Pendleton's broad, gaunt shoulders drooped. He turned his head away. Loris' face was a death-mask carved from grey bone. He said, almost inaudibly:

"Shut up, damn you. Shut up."

The movement was closer overhead, ominously close. The men scattered across the pit had stopped working, watching MacVickers with glistening, burning eyes across hot oil-filmed metal.

MacVickers said harshly, "I know what's wrong with you. You were broken before you came, thinking the smash was coming and it was no use."

Pendleton whispered, "You don't know, the things they do to you."

Stiff and dry out of the Earthman's aquamarine mask, came the words, "You'll learn. There's no hope, MacVickers, and the men have all they can bear without pain.

"If you bring them more suffering, MacVickers, they'll kill you."

Heat. Oil and reeking metal, and white stiff faces filmed with sweat. Eyes shining, hot and glittering with fear. Rocking floor and sucking pumps and a clutching nausea in his belly. Birek, standing straight and still, watching him. Watching. Everybody, watching.

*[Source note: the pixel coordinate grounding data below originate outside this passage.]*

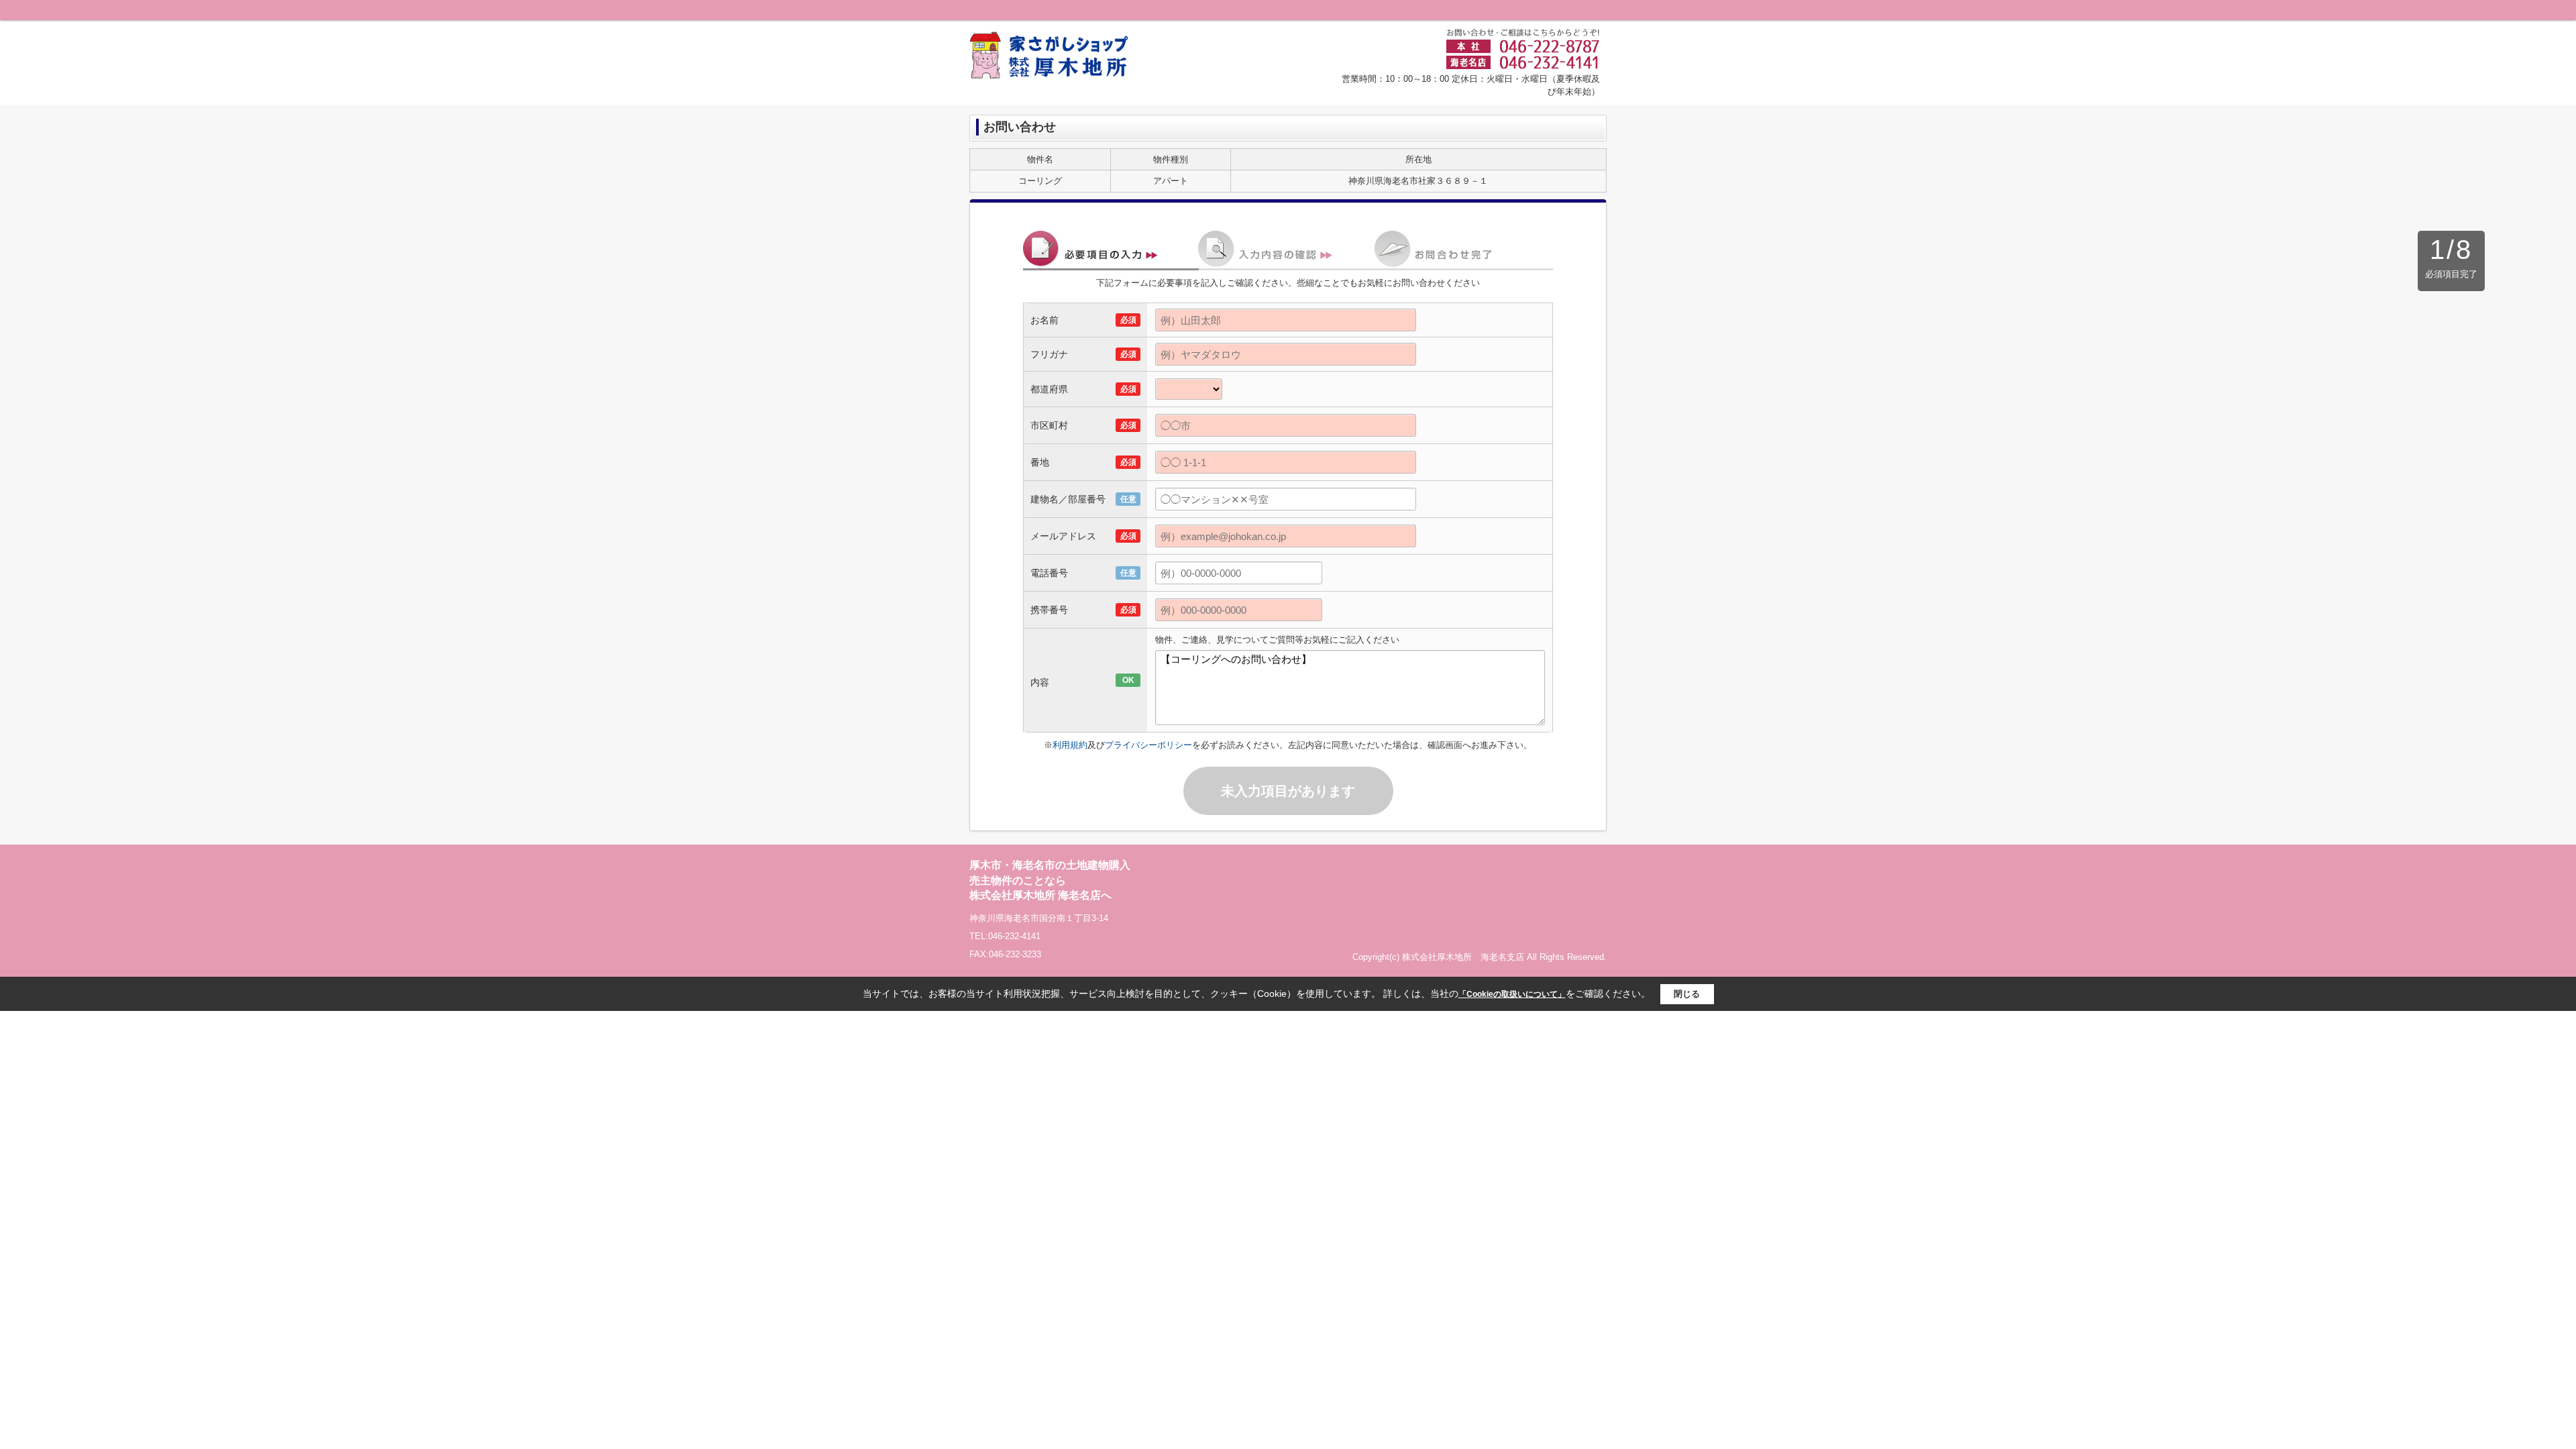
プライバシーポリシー (1148, 745)
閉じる (1687, 994)
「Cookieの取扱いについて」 (1512, 994)
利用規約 (1070, 745)
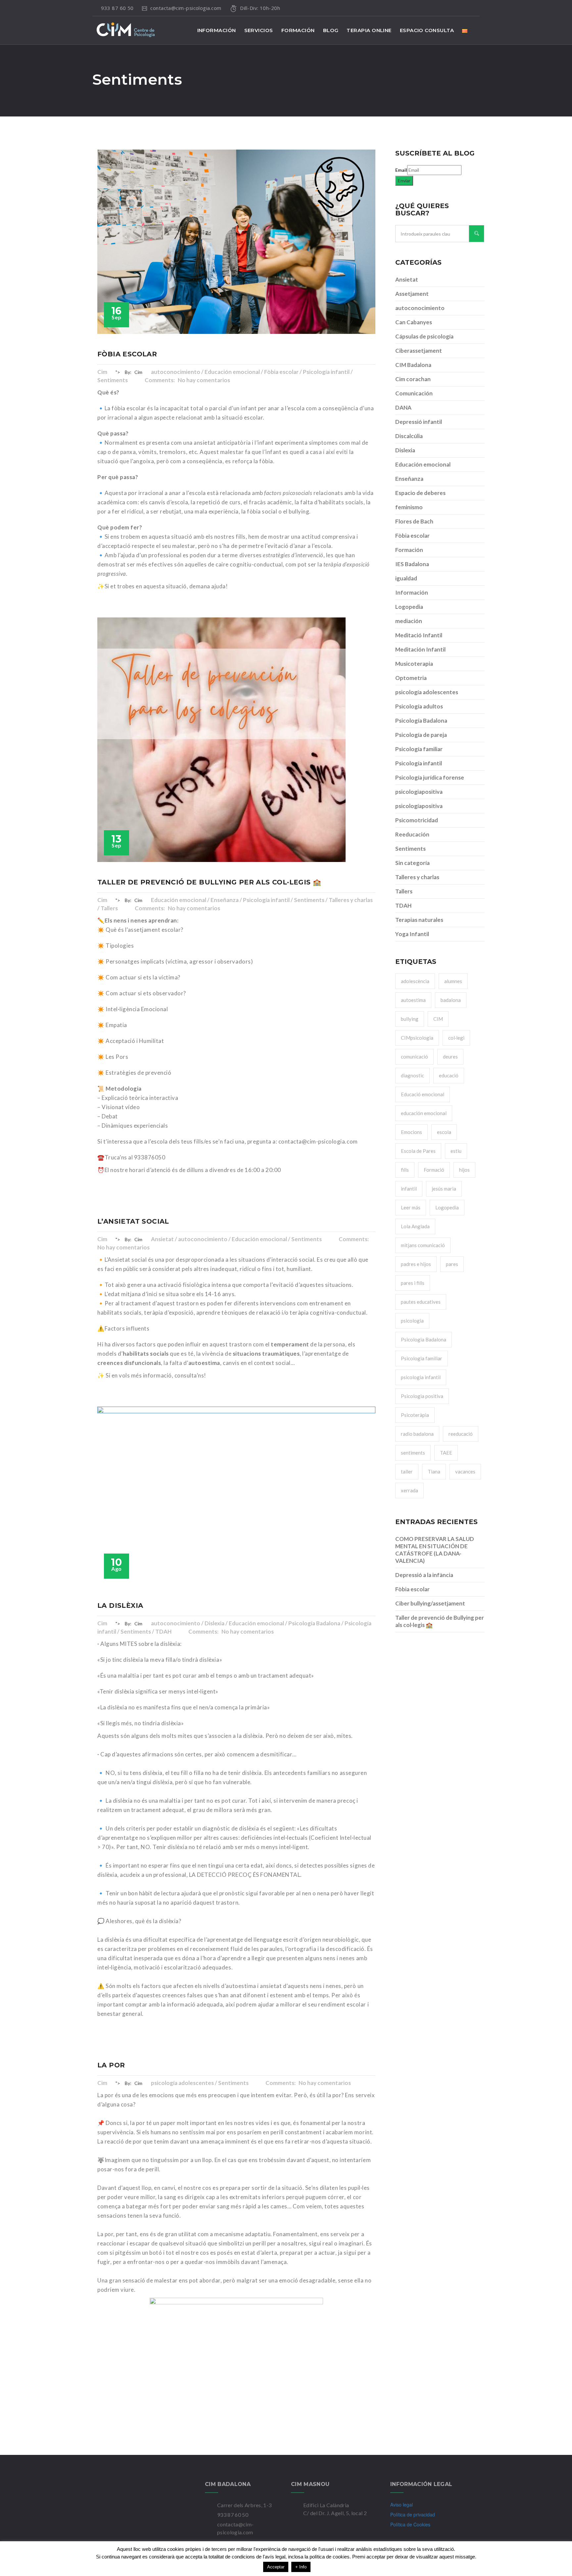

MacVickers put his hand flat on the engine-housing beside him. "There's more to it than duty," he said softly, and smiled, without humor, the vertical lines deep in his cheeks. His gaunt Celtic head had a grim beauty.

His voice rang clear across the roar of the machines. "I'm Christopher Rory MacVickers. I'm the most important thing in the universe. And if I have to give my life, it'll not be without return on the value of it!"